Control of Yeast Life Span

酵母寿命的控制

• 批准号: 6649759
• 负责人: Kurt W Runge
• 金额: $ 25.9万
• 依托单位: CLEVELAND CLINIC FOUNDATION
• 依托单位国家: 美国
• 财政年份: 2001
• 资助国家: 美国
• 起止时间: 2001-09-30 至 2004-08-31
• 项目状态: 已结题
• 来源: https://reporter.nih.gov/project-details/6649759
• 关键词: aging; bioenergetics; caloric dietary content; cell age; chromatin; dietary restriction; free radical oxygen; fungal genetics; gene induction /repression; gene mutation; longevity; microarray technology; microorganism culture; mitochondria; nutrition of aging; nutrition related tag; oxidative stress; ribosomal RNA; telomere; yeasts

Caloric restriction (CR), i.e. the reduction of the daily caloric intake, can prolong the life span of mice and yeast. CR has long been thought to extend life span by reducing the number of reactive oxygen species (ROS) produced by cellular energy metabolism.

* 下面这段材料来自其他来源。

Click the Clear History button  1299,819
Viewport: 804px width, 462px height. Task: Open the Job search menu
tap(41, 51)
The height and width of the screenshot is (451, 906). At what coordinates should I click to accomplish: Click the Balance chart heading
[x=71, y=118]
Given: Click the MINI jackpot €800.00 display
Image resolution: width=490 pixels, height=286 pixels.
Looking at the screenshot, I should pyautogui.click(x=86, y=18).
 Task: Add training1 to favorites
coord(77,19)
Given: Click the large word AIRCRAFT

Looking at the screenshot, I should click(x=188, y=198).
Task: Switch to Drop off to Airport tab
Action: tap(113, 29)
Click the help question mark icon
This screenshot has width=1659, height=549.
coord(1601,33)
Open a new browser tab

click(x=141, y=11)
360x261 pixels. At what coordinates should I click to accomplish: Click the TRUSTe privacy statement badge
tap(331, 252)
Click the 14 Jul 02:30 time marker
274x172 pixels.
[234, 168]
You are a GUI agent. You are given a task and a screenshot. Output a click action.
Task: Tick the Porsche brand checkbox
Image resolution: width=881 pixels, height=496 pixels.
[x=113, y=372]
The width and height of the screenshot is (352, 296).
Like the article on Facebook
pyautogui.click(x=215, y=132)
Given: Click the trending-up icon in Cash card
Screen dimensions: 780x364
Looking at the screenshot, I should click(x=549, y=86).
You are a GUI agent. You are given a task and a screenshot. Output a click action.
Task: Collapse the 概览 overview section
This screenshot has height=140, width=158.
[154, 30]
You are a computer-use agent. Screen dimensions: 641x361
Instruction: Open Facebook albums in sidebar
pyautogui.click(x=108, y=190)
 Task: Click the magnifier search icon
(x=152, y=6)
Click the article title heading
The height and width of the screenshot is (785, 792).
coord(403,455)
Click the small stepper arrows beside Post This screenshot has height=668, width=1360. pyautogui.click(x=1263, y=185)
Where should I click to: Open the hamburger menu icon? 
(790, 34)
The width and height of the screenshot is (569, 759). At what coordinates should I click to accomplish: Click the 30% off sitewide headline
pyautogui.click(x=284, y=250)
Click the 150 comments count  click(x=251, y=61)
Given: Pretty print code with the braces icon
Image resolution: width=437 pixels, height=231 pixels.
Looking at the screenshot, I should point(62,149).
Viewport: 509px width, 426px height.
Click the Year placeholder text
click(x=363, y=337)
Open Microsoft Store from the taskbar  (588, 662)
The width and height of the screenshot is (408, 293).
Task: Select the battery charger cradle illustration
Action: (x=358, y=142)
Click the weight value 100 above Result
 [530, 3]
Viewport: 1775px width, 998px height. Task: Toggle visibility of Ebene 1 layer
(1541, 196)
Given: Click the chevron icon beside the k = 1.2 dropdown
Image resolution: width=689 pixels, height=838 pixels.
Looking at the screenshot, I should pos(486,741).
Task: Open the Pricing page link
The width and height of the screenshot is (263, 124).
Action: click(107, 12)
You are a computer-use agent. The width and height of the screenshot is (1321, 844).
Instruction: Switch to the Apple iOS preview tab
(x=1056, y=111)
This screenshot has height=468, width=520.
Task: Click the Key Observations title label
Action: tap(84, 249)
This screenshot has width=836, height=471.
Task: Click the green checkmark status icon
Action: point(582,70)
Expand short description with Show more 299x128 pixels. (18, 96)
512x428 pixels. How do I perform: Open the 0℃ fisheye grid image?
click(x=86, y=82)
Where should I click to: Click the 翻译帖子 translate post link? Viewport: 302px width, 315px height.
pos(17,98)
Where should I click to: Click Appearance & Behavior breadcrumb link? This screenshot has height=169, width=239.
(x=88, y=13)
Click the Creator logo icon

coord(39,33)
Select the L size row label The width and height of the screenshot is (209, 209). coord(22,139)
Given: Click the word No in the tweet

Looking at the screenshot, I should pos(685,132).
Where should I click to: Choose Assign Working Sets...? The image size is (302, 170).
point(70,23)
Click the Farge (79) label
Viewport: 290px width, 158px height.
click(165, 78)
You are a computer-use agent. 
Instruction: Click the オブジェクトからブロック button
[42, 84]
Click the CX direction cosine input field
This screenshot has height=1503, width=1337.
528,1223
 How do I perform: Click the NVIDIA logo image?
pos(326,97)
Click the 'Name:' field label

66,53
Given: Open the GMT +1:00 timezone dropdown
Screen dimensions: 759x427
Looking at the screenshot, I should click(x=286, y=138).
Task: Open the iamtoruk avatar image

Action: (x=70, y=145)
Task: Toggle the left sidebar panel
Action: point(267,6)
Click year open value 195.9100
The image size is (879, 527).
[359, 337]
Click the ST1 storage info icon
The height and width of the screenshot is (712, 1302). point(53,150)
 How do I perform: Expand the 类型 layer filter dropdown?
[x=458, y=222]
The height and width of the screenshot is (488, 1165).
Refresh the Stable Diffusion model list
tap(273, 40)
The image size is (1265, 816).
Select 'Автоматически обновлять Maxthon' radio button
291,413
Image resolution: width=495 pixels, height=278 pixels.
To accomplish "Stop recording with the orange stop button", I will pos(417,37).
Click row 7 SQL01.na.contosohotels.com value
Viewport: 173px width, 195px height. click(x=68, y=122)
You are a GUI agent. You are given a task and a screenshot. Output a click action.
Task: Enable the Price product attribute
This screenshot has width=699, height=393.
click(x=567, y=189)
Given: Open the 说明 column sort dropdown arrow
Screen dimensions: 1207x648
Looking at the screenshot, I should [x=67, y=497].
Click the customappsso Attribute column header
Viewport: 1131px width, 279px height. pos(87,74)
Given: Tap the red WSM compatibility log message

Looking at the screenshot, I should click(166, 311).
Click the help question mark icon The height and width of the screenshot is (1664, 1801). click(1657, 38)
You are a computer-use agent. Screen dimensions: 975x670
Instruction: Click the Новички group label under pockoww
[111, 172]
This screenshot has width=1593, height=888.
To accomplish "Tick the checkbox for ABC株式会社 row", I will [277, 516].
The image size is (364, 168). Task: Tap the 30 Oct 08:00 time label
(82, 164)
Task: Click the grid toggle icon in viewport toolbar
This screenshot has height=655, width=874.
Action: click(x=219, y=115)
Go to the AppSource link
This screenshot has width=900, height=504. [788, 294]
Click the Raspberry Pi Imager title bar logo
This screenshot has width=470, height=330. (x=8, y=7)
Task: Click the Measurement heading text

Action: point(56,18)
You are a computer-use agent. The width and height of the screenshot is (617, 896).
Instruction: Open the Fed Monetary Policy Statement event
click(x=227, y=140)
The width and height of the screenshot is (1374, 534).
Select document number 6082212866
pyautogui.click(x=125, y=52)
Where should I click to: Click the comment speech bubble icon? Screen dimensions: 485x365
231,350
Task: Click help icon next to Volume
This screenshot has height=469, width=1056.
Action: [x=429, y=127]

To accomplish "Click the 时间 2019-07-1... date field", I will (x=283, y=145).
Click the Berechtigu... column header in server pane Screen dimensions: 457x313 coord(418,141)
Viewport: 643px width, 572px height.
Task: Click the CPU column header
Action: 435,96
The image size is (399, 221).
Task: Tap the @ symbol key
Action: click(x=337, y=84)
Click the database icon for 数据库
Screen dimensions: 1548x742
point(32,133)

It is not known if CR only reduces the production of ROS or also induces a state that protects the cell from potential damage from ROS. Our studies on the control of yeast silencing provide novel insights into the molecular mechanisms of CR. Silencing, the reversible repression of gene expression, changes in old yeast and plays a role in the yeast response to CR. We isolated mutations that mimic the silencing phenotype of aged yeast. Remarkably, we found mutations known to increase yeast life span and identified pathways homologous to mouse pathways whose expression changes during CR and aging. 60 percent of our mutants have defective mitochondria, a hallmark of aging in mammalian cells. Thus, our identification of genetic pathways that control silencing has also identified pathways modulated by CR and aging in mice. We have also isolated a second set of mutations that block the silencing phenotype of aged yeast. These mutants identify a chromatin remodeling factor and chromatin components. Changes in chromatin are the likely endpoints of pathways that modulate transcription in response to CR. Thus, our two sets of mutants most likely identify signal generating and signal responding ends of pathways that control life span. The goal of this proposal is to understand how gene silencing and life span are controlled in response to defective mitochondria and CR. We hypothesize that CR and our mutants induce pathways that the cell normally uses to respond to changes in energy source, and to control the rate of aging through specific chromatin components. To test these hypotheses, we will pursue the following specific aims: Aim 1. What life span- and silencing-modulating pathways do our mutants identify? Aim 2. Do our control of silencing mutations delay the appearance of aging phenotypes in the same way as CR? Aim 3. Which life span extending genes are controlled by CR and the pathways identified and characterized in aims 1 and 2? The results of this work will elucidate the molecular mechanisms of CR-mediated life span extension and provide a model for mammalian systems.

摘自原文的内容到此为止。